§ **What you need to do**: From the first line to the last, give the records again exactly and skip the pictures.

● ● ●

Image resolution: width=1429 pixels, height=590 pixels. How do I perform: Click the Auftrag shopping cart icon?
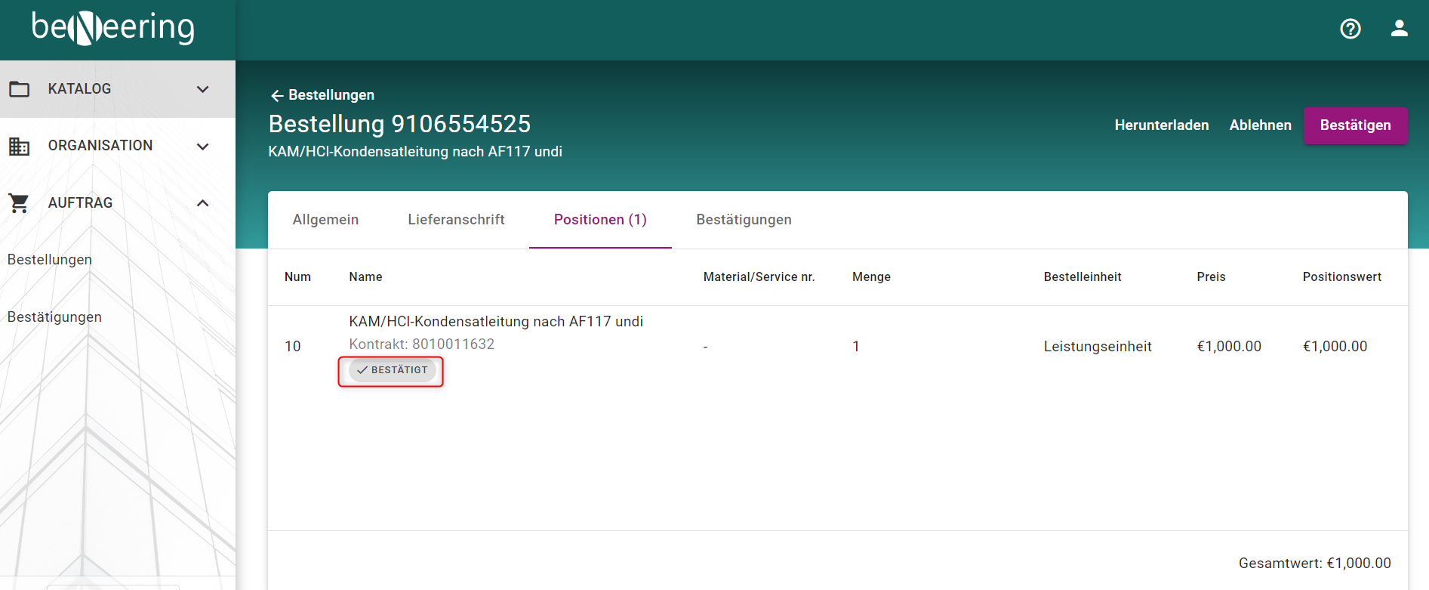(20, 203)
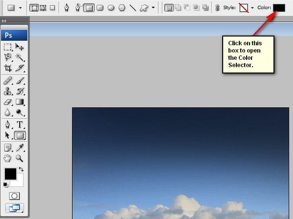The image size is (293, 219).
Task: Select the Clone Stamp tool
Action: click(8, 91)
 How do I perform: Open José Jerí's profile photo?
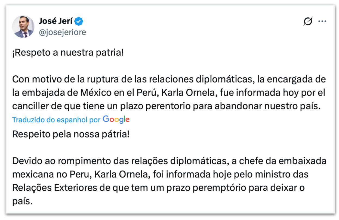pos(23,27)
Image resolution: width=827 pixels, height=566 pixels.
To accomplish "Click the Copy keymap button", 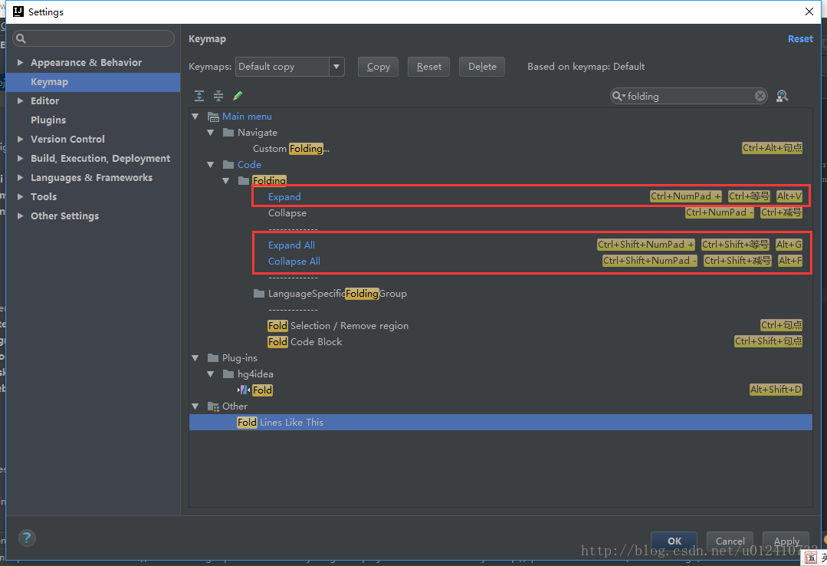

● ● ●

§ **Answer section**:
Image resolution: width=1429 pixels, height=590 pixels. How do I perform: Click the Auftrag shopping cart icon?
(20, 203)
The image size is (293, 219).
Task: Select the Clone Stamp tool
Action: click(8, 91)
 How do I perform: Open José Jerí's profile photo?
pos(23,27)
Image resolution: width=827 pixels, height=566 pixels.
To accomplish "Click the Copy keymap button", 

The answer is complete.